### Work instructions
Reproduce the listing exactly. Omit pictures.

### Given entries
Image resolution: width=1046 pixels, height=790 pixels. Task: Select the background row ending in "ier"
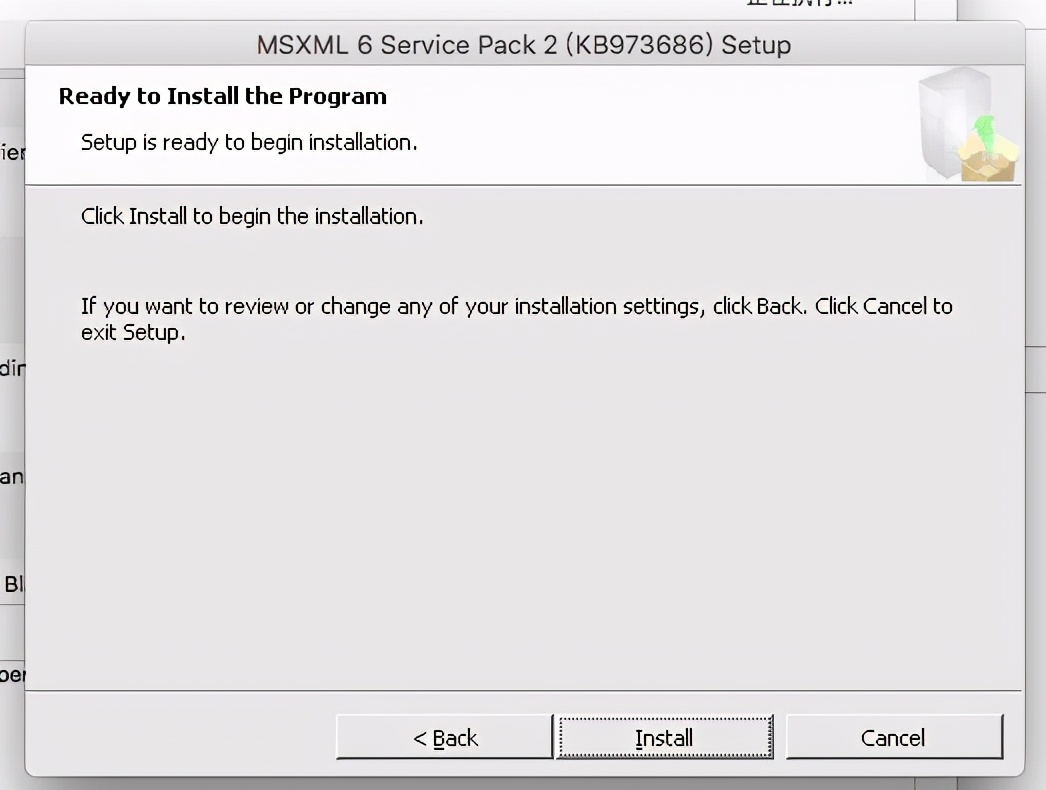pyautogui.click(x=12, y=153)
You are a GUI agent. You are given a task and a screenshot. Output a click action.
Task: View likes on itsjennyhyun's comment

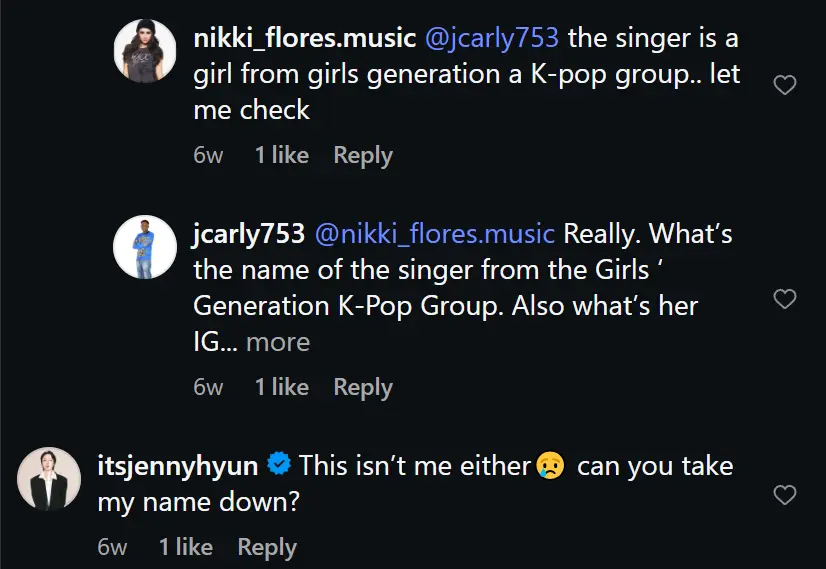click(x=186, y=547)
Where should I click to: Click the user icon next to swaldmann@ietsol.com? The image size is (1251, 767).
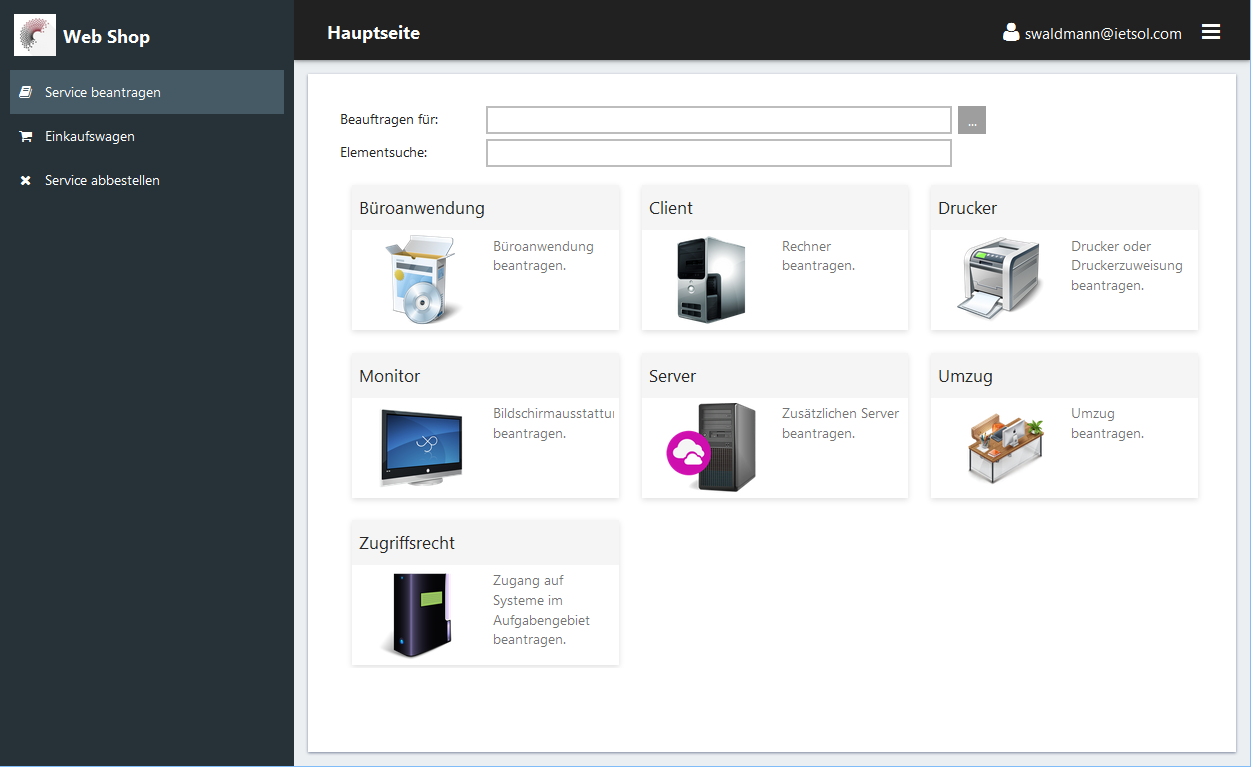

### Answer below
Image resolution: width=1046 pixels, height=790 pixels. Task: Select the background row ending in "ier"
pyautogui.click(x=12, y=153)
You are a GUI agent. You are given a task and a screenshot. Output a click action.
Task: View likes on itsjennyhyun's comment

click(x=186, y=547)
Where should I click to: Click the user icon next to swaldmann@ietsol.com? The image size is (1251, 767).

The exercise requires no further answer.